PROBLEM DESCRIPTION:
Rewrite the listing starting at the line containing "The height and" and ending at the line containing "pos(1269,430)", with "form" changed to "dialog" and everything else unchanged. Omit the pictures from your answer.

MATERIAL:
-=-=-=-=-
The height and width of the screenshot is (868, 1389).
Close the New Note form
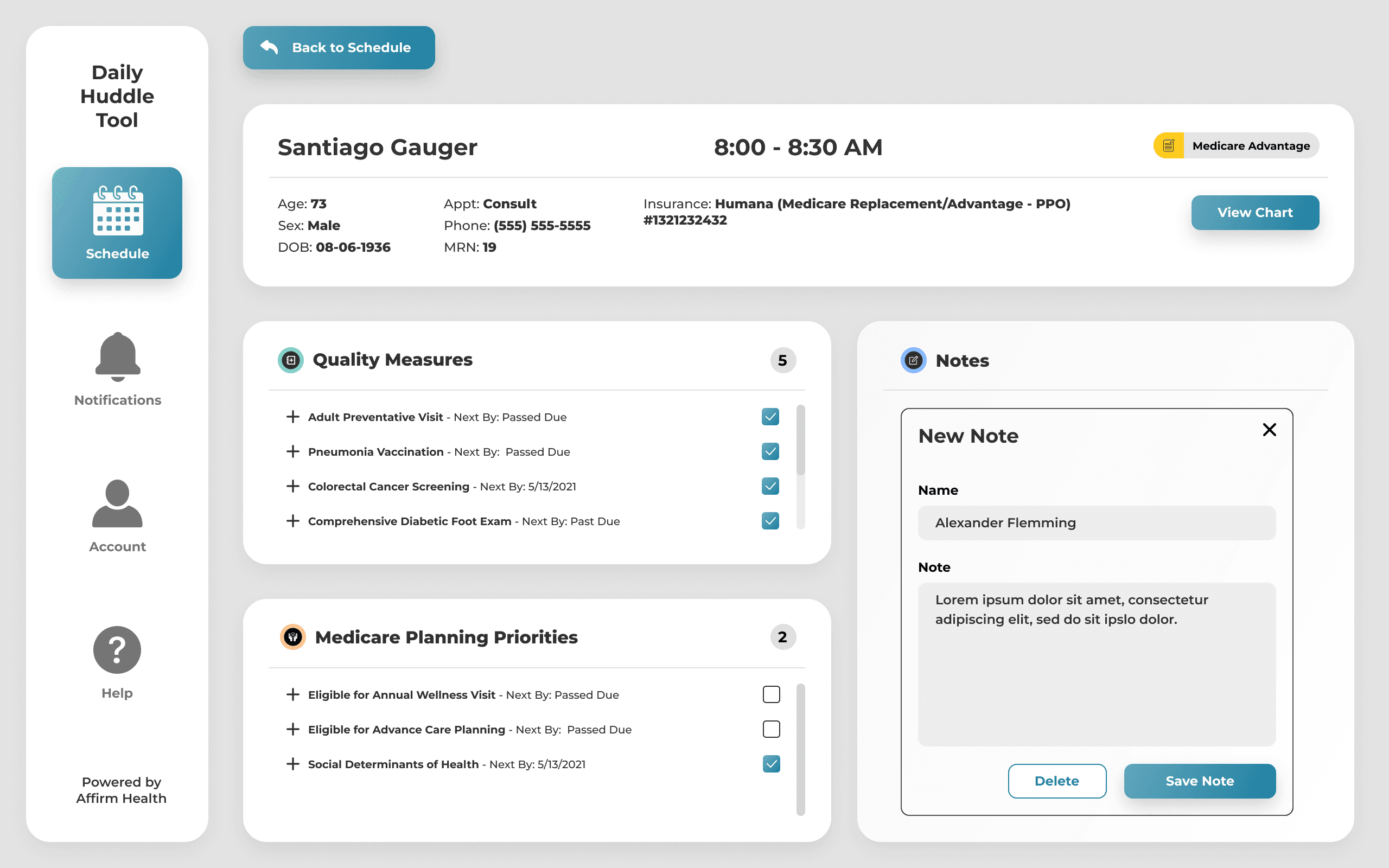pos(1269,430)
-=-=-=-=-
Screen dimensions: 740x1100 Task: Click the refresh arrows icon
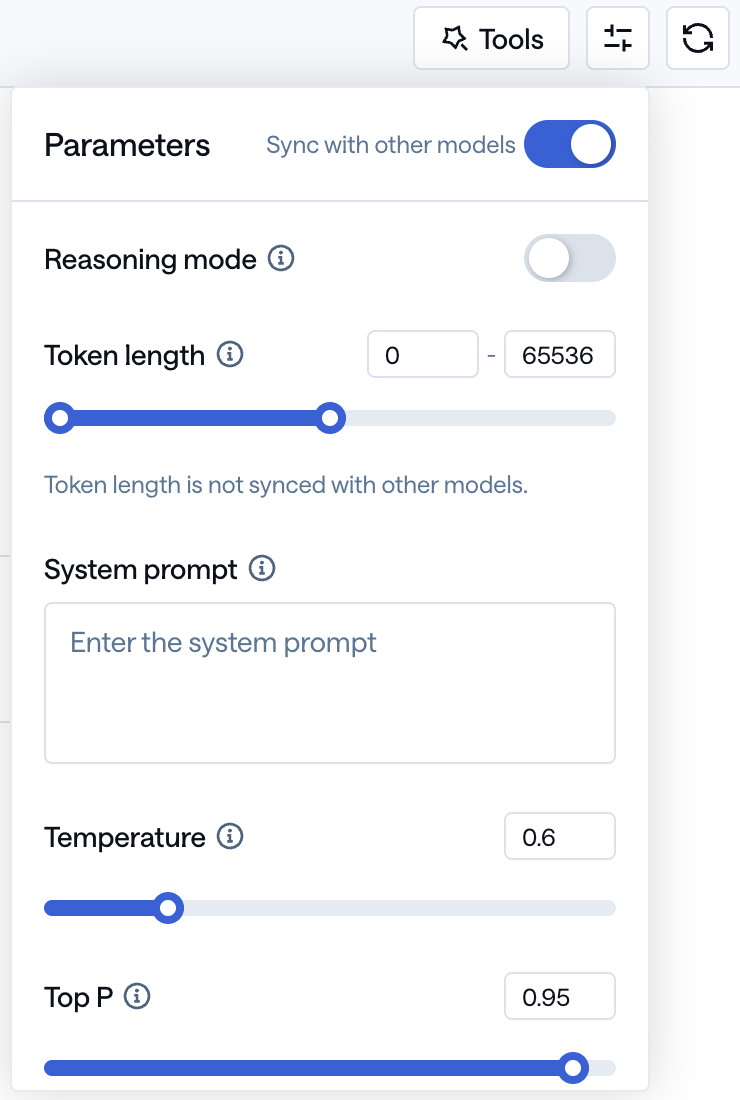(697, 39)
-=-=-=-=-
TASK ANSWER:
The height and width of the screenshot is (868, 1389).
Close the New Note dialog
pos(1269,430)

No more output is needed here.